Saved entries:
+ + + + + + +
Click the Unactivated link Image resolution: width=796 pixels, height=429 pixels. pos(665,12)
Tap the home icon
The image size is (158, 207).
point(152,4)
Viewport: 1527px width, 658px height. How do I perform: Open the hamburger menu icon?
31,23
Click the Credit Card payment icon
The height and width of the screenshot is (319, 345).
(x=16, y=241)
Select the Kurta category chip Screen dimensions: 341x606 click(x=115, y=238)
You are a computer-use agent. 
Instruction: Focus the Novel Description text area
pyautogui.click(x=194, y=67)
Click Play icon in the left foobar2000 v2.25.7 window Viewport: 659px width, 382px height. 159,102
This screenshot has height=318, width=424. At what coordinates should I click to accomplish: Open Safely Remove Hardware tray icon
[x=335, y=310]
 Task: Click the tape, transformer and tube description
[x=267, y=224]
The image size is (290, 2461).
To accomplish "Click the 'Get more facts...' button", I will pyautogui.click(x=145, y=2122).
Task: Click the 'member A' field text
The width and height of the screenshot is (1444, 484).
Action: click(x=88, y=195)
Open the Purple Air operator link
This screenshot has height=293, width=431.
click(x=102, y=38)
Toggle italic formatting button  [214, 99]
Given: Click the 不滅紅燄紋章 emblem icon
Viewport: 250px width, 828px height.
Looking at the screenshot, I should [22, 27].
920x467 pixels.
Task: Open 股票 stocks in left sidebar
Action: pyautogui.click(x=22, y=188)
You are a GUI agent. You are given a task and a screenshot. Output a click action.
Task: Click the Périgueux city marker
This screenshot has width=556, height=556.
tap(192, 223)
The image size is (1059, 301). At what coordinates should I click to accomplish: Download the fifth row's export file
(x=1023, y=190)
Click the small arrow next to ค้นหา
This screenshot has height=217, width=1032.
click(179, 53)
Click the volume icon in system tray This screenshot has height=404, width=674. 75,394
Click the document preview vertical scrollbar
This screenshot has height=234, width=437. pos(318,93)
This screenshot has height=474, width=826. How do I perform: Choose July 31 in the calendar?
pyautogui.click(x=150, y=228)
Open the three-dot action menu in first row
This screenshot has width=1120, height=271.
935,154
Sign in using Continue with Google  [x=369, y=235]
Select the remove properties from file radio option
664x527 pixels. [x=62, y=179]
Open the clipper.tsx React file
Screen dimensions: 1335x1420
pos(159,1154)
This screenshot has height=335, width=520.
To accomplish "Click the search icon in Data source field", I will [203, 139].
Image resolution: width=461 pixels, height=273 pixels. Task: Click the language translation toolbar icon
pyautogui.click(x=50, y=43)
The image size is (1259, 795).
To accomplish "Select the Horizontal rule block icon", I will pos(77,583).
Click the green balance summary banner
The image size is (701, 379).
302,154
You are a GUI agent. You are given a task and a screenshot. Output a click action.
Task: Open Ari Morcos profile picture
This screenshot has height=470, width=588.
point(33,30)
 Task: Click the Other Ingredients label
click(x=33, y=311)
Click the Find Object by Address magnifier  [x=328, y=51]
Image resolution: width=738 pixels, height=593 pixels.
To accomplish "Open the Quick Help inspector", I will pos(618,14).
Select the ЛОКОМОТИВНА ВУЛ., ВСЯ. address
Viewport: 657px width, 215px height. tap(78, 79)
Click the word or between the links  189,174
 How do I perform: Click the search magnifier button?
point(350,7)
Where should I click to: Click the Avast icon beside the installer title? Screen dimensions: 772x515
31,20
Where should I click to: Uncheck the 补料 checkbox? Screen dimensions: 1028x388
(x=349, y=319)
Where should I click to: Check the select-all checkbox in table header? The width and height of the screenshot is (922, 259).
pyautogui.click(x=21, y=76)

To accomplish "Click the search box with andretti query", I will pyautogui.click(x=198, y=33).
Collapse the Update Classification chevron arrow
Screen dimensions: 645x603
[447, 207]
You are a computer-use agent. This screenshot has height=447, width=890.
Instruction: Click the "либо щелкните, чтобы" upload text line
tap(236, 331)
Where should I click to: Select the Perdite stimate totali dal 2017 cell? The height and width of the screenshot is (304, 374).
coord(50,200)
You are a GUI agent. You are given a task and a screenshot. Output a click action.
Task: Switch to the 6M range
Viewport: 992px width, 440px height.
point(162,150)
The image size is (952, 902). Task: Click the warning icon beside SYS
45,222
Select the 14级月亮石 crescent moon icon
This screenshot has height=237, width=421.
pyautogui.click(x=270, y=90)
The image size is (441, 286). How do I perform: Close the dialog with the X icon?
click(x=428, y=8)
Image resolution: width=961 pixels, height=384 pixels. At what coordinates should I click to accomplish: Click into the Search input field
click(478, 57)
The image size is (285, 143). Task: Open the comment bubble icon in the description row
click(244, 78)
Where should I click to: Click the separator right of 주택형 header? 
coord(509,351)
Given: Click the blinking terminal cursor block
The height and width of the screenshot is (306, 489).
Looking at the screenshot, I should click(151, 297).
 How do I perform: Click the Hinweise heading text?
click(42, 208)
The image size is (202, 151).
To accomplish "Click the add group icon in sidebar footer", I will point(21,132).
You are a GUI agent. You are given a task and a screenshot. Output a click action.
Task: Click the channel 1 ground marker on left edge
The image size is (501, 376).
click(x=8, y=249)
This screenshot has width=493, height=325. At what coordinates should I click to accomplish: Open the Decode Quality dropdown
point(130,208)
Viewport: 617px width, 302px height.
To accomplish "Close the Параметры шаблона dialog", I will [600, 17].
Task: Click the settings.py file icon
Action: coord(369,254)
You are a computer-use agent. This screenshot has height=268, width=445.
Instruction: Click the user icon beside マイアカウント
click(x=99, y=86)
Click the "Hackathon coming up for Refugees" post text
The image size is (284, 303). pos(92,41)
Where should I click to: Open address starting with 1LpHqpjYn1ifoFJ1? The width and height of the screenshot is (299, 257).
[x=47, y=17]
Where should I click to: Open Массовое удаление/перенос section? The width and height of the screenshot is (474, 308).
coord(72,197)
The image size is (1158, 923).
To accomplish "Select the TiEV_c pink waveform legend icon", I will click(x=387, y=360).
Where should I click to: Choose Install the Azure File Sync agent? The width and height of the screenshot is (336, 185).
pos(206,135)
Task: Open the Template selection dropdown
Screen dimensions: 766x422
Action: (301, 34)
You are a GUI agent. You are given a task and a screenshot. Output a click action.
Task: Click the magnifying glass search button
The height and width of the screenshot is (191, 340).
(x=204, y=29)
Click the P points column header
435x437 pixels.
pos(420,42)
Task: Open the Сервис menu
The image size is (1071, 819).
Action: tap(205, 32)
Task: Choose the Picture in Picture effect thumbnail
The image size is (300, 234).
+ + + + + + +
▶ What to produce: Each line holding "computer" in the records should be copied out.

▶ Your solution:
You are a computer-use agent. 
You are a computer-use agent. This screenshot has height=447, width=890.
You are a computer-use agent. This screenshot has height=268, width=445.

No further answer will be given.